- Ingredient Notes: Vegetarian, Corn-free, Egg-free, Gluten-free, Peanut-free, Soy-free, Tree nut-free
Ingredients
- 8 ounces baby spinach
- 8 ounces lacinato kale, tough stems removed and leaves chopped
- Water, as needed
- 1/4 cup ghee (clarified butter)
- 1/2 onion, minced
- 1 tablespoon minced fresh ginger
- 2 cloves garlic, minced
- 1 teaspoon garam masala
- 1/2 teaspoon ground coriander
- 1/2 teaspoon ground turmeric
- 1/2 teaspoon ground cumin
- 1/2 teaspoon allspice
- 1/2 cup half-and-half
- 1 pound paneer, cut into 2-inch cubes
- Salt, to taste
Directions
Combine spinach and kale in a food processor (in batches, if needed) and chop. Add enough water to form a smooth puree. Set aside.
Heat ghee in a large, heavy skillet over medium-high heat. Add onions, ginger and garlic and cook until onions are golden, 5 to 7 minutes.

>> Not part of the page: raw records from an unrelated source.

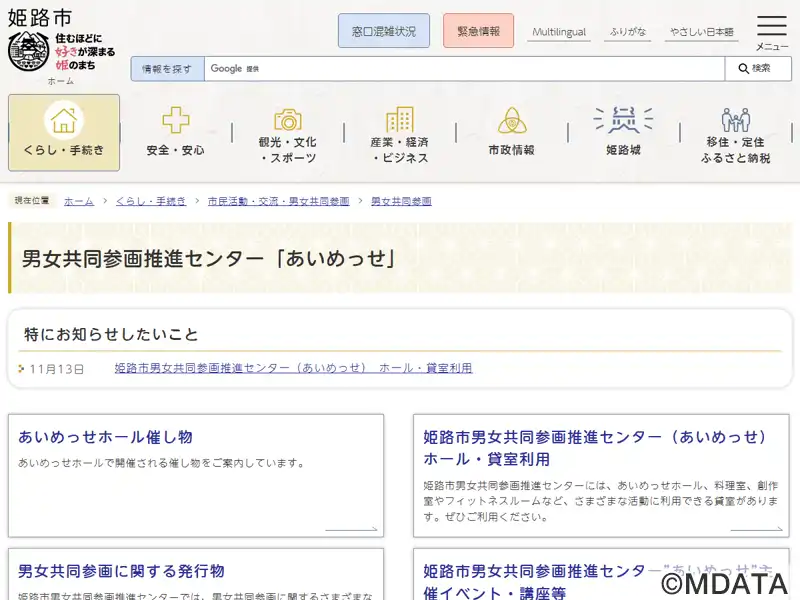Select the くらし・手続き house icon
800x600 pixels.
pyautogui.click(x=64, y=121)
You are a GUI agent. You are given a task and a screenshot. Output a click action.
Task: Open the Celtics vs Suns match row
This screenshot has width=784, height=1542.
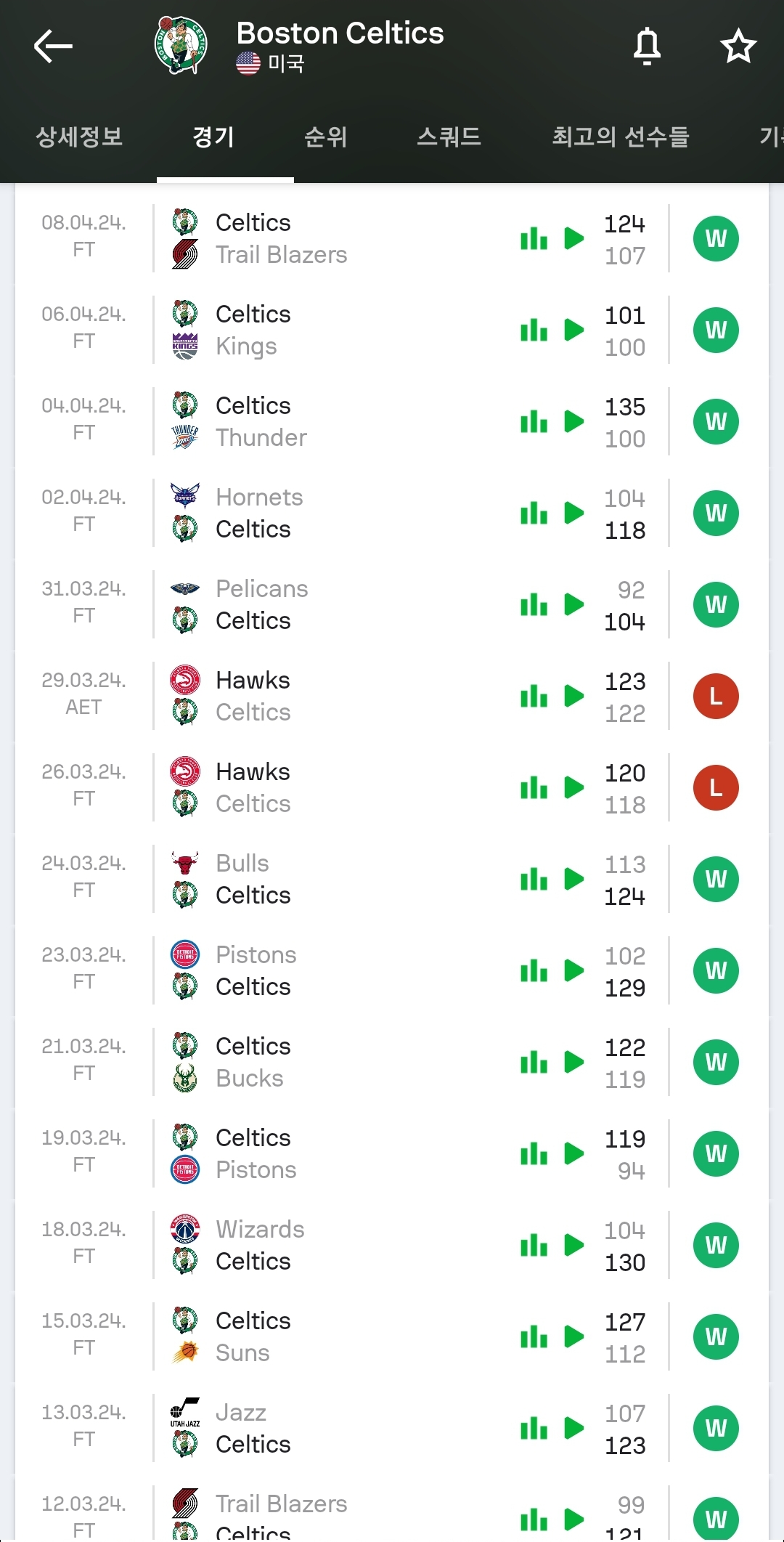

Stir in garam masala, coriander, turmeric, cumin and allspice. Cook spices until fragrant, about 3 minutes. Slowly stir in spinach-kale mixture. Reduce heat and simmer until the mixture thickens and most of the water evaporates, 20 to 30 minutes. Stir in half-and-half, paneer and salt; cook an additional 15 minutes. Serve hot.